Directions ::
Across the records that follow, determine how many lines contain "Select" and give only the resulting number.
-- Data extract follows --
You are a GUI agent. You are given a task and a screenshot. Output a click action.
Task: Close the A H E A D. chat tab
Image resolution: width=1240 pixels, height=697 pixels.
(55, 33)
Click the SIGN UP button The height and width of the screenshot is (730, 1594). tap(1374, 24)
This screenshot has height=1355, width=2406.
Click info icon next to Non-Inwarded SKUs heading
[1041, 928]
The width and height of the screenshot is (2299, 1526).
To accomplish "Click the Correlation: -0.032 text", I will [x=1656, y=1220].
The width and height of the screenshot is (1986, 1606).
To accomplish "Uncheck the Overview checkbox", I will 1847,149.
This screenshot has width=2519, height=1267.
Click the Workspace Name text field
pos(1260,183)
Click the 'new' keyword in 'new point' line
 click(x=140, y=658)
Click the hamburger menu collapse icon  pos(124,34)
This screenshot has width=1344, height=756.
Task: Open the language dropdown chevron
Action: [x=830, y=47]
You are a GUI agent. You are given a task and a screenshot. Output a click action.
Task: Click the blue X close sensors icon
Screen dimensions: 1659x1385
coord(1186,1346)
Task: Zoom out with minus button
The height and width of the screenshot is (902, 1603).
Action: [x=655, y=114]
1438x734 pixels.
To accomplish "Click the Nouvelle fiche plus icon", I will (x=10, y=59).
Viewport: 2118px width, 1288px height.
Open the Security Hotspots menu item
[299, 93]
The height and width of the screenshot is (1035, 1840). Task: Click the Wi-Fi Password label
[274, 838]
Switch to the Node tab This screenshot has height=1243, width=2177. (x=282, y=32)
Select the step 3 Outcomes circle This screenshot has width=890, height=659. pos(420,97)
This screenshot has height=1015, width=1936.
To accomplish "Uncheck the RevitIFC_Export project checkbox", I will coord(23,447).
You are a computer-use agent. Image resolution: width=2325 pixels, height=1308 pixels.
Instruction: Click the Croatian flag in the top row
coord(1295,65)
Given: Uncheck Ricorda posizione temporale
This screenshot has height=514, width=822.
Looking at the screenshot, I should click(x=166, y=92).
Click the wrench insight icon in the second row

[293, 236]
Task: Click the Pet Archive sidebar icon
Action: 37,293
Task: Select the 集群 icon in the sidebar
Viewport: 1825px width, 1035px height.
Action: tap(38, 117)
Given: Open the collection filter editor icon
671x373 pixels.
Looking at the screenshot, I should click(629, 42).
-- Data extract concluded --
Your solution ::
2